In MNE-Python, forward solution is built with:

mne.make_forward_solution(, trans.fif, src, bem)

A separate forward solution is computed for each measurement file, because head position varies between measurements.

Computing the noise covariance matrix

The role of the noise covariance matrix is to describe the noise components that are expected in the recorded channel data. There is a small discussion in the MNE manual Ch. 3.12 on how this matrix should be computed. In a nutshell, use data that is as similar to your data of interest as possible, but without the neuronal component of interest. Most commonly, for evoked studies we use the pre-stimulus baseline of the epochs, and for studying ongoing activity we use empty-room recordings (or sometimes rest periods). If you have applied some pre-processing to your data, you need to apply the same pre-processing steps to the data used to compute the noise covariance.

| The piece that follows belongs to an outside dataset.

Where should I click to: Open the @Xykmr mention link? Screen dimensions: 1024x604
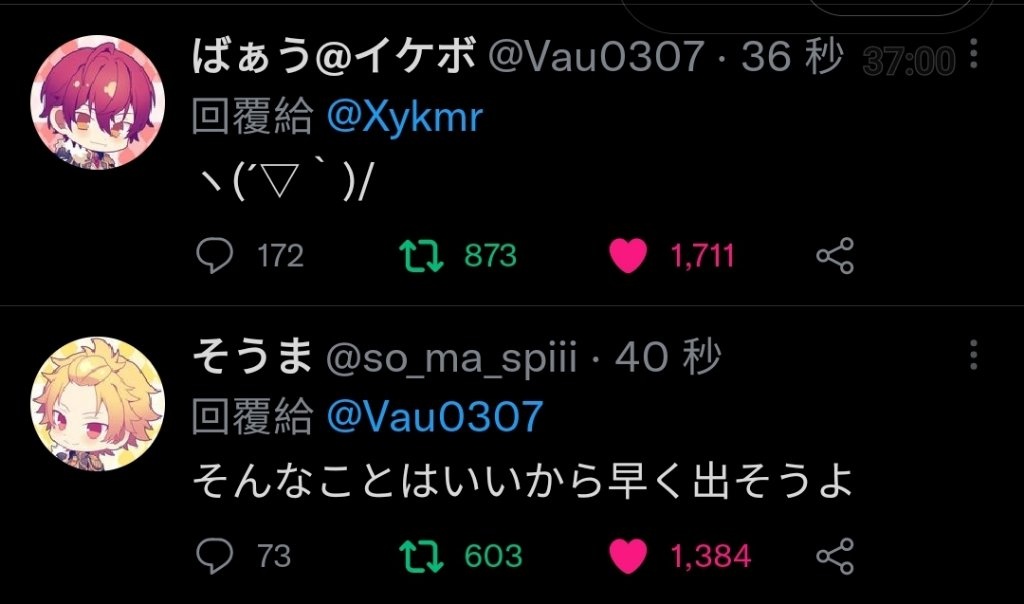coord(404,118)
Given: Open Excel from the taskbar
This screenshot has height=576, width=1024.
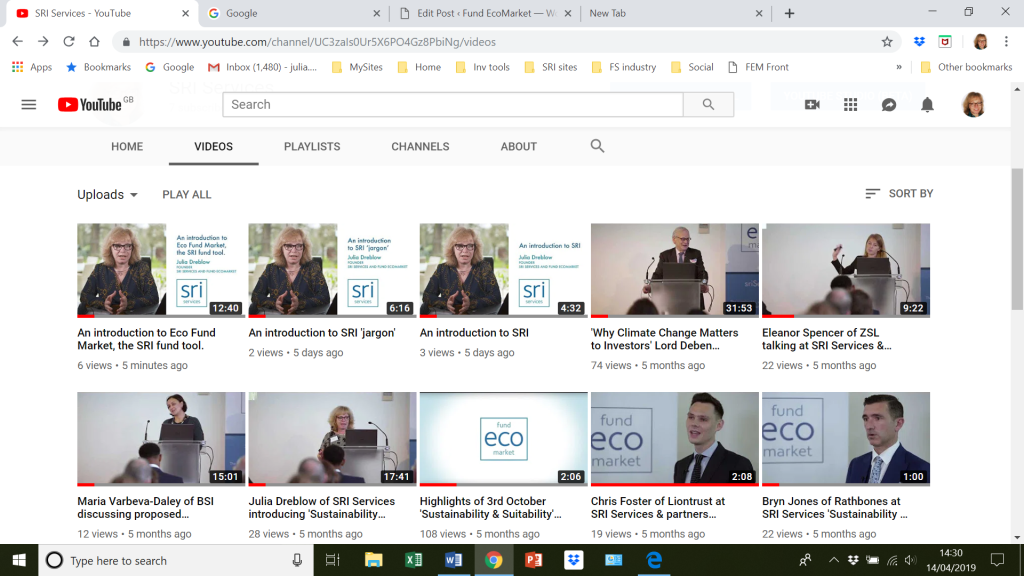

MNE-Python offers nicely developed tools for covariance estimation and inverse operator preparation, as well as many subsequent processing steps. Estimating noise covariance is implemented in functions mne.compute_covariance() and mne.compute_raw_covariance()

You can also use e.g. mne_browse_raw to compute noise covariance matrices (see the MNE manual to learn the details).

Calculating and applying the inverse operator

In mne_analyze, inverse operator is generated with the following command (options can vary):

mne_do_inverse_operator --fwd /projects/brainx/c007/c007-fwd.fif --loose 0.2 --depth --senscov /projects/brainx/c007/ER-cov.fif

The forward and noise covariance data are loaded from the previously saved files. You can then load the MEG data and and start playing with source models!

To generate an inverse operator in MNE-Python, say for example:

inv = mne.minimum_norm.make_inverse_operator(, fwd, ncov loose=0.2, depth=0.8)

Here, fwd and ncov are instances of forward solution and noise covariance matrix. Check possible options for different kinds of inverse models in the manual or on-line documentation. Note, that you can create beamformers in MNE-Python in a very similar fashion!